Он понимал, что его может ждать не просто неуспех или полууспех — это еще противней, — но полный и окончательный, скандальный провал. Не исключено, что некоторые круги готовят ему обструкцию, хотя само приглашение было честным, да ведь многим соблазнительно закопать его раз и навсегда без воинских, как говорится, почестей, скинуть в общую могилу отщепенцев, бродяг, обсевков человечества. Что ж, он спокойно выдержит любое поношение, но не откажет себе в удовольствии вызвать к барьеру двух-трех негодяев. Начертав сей несложный и разумный план, князь вроде успокоился и целиком отдался подготовке к концерту.
Но с приближением рокового дня все чаще и чаще вспыхивало: нет, не дадут мне реванша. Это никому не по душе: ни двору (тогда надо признать, что и ко мне были несправедливы), ни высшему свету (зачем принимать в свою среду деклассированного), ни всей моей родне, до сих пор считающей, что я безобразно поступил с милейшим шефом жандармов Долгоруковым, ни делающим нравственную погоду в обществе старым ханжам: они не могут простить мне «разбитого сердца» Катеньки, а главное, моей нынешней жизни в грехе и блуде; ни бывшим товарищам по пирам и волокитству (став платным капельмейстером, я унизил дворянскую честь), ни мелюзге, когда-то обиженной мною — часто по рассеянности, порой сознательно, угнетенной самым фактом моего существования: рослого, сильного, размашистого человека. Куда ни кинь, всюду клин. Да как не воспользоваться таким удобным случаем и не отплатить за давние и незабытые обиды: ведь обиды никогда не забываются.
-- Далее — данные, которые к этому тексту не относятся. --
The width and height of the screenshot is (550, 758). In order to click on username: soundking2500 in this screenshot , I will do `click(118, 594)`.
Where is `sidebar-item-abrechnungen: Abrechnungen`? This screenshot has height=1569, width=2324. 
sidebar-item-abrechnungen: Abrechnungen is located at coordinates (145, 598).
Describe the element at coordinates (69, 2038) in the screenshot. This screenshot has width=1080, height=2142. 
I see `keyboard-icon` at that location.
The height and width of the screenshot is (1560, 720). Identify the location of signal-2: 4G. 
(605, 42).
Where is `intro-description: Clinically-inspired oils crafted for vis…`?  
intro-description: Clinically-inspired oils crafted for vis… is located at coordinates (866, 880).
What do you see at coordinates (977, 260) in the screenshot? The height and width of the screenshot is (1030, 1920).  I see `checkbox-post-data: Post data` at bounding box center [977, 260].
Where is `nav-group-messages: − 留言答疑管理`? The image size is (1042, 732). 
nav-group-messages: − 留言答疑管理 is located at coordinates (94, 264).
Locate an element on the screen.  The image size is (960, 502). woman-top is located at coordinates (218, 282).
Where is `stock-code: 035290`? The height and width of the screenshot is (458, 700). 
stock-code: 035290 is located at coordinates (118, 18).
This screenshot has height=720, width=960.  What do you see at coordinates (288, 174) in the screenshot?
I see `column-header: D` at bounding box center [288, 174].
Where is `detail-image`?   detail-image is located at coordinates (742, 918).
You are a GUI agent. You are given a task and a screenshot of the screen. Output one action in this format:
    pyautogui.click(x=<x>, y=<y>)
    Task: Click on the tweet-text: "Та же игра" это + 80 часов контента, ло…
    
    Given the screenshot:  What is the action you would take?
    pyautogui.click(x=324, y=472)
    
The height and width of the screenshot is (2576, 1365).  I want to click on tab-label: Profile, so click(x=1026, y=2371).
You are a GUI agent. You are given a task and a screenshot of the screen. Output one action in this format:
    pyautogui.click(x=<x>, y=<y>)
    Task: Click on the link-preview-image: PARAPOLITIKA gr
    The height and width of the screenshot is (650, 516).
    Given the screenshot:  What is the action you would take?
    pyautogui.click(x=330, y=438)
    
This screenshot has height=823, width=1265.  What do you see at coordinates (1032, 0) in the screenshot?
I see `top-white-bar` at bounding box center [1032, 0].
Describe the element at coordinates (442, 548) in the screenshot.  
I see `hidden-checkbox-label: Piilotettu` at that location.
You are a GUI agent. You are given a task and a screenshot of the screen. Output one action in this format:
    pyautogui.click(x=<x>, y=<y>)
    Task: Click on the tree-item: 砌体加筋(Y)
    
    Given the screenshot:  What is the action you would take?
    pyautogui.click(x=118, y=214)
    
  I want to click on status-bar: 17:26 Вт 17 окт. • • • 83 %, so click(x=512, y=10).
Ладно, не будет реванша, хотя и жаль, да ведь я переносил удары потяжелее. И без Петербурга много мест в России, где моя музыка нужна. Не пропаду.
Но лишь когда все осталось позади, понял он по-настоящему, в каком нечеловеческом напряжении, каком скруте чувств и болей прожил все дни, предшествующие концерту.
Голицын смутно помнил, как выходил на сцену. Аплодисментов не было, так, жиденькие хлопки, быстро и смущенно смолкнувшие. Потом уже он сообразил, что для многих сидящих в зале неожидан и странен был его изменившийся облик: большая борода, тучность, которую не скрывал, а подчеркивал тесноватый, строго по фигуре фрак. В последнем был расчет. Еще в Лондоне Голицын убедился, что легкость и пластичность его движений восхищает аудиторию (особенно женщин) именно по контрасту с массивностью, тучностью. Стоило ему поднять жезл, и рослый толстяк превращался из Калибана в Ариэля. Дамы восторгались не его «мясами», как ядовито шутил Герцен, а способностью к воспарению изобильной мощной плоти. Была особая элегантность, даже некоторое чудо в этой неожиданной полетности.